## Start Source records

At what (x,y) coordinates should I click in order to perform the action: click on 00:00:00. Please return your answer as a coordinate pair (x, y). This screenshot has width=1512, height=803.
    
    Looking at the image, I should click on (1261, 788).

## End Source records
## Start Source records

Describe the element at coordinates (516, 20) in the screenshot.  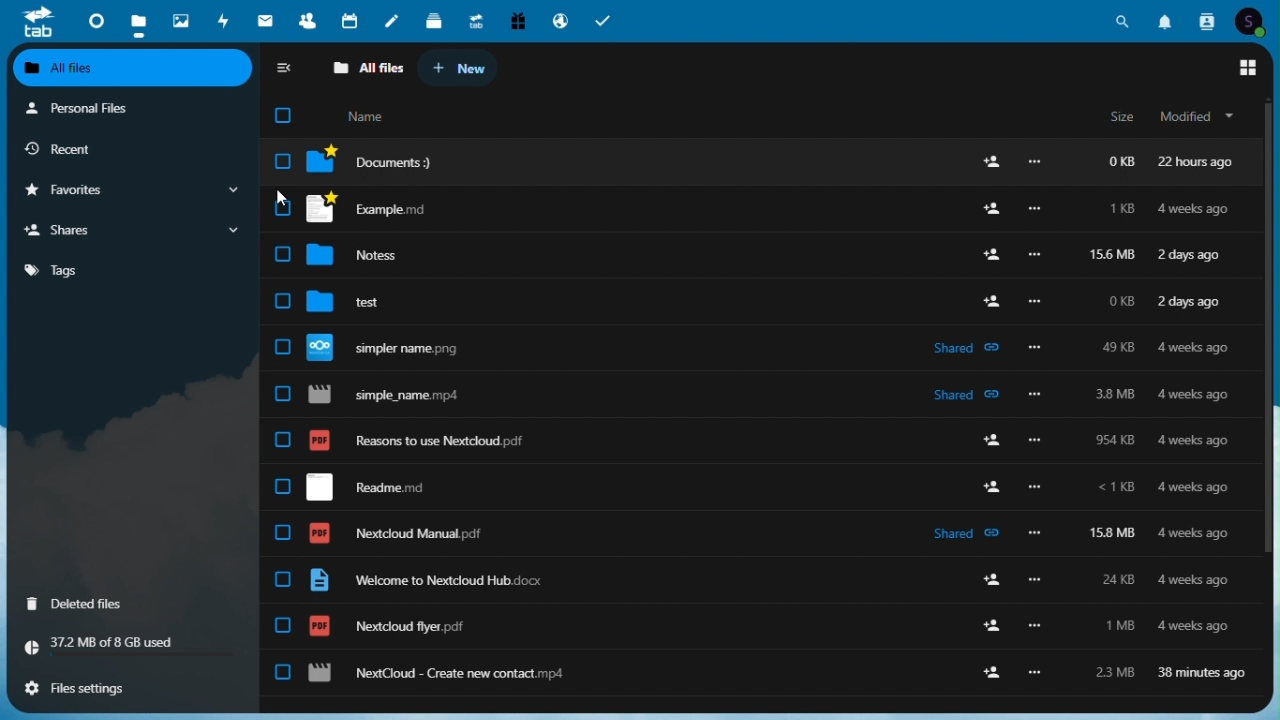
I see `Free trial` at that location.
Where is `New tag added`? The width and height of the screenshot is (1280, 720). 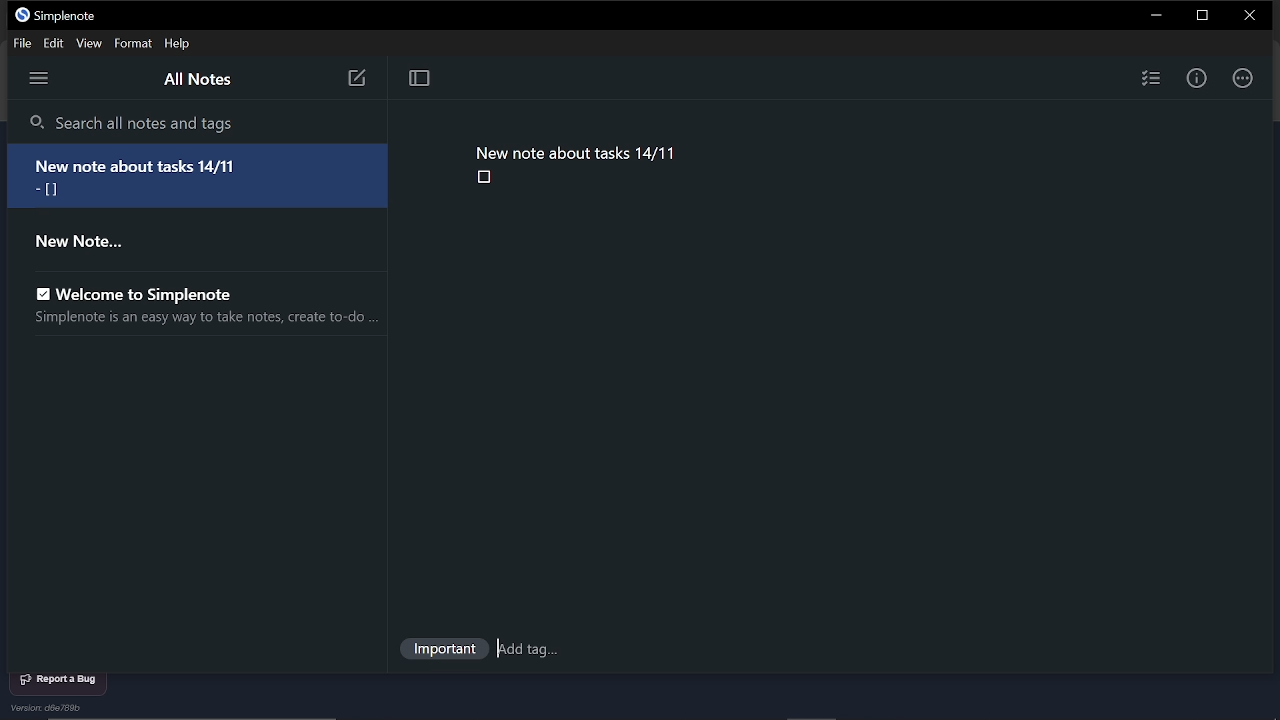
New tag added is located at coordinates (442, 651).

## End Source records

§ **Task details**
Copy the material above word for word, starting at the line that contains "At what (x,y)" and ending at the line that contains "Looking at the".

§ **Finished exercise**
At what (x,y) coordinates should I click in order to perform the action: click on 00:00:00. Please return your answer as a coordinate pair (x, y). This screenshot has width=1512, height=803.
    
    Looking at the image, I should click on (1261, 788).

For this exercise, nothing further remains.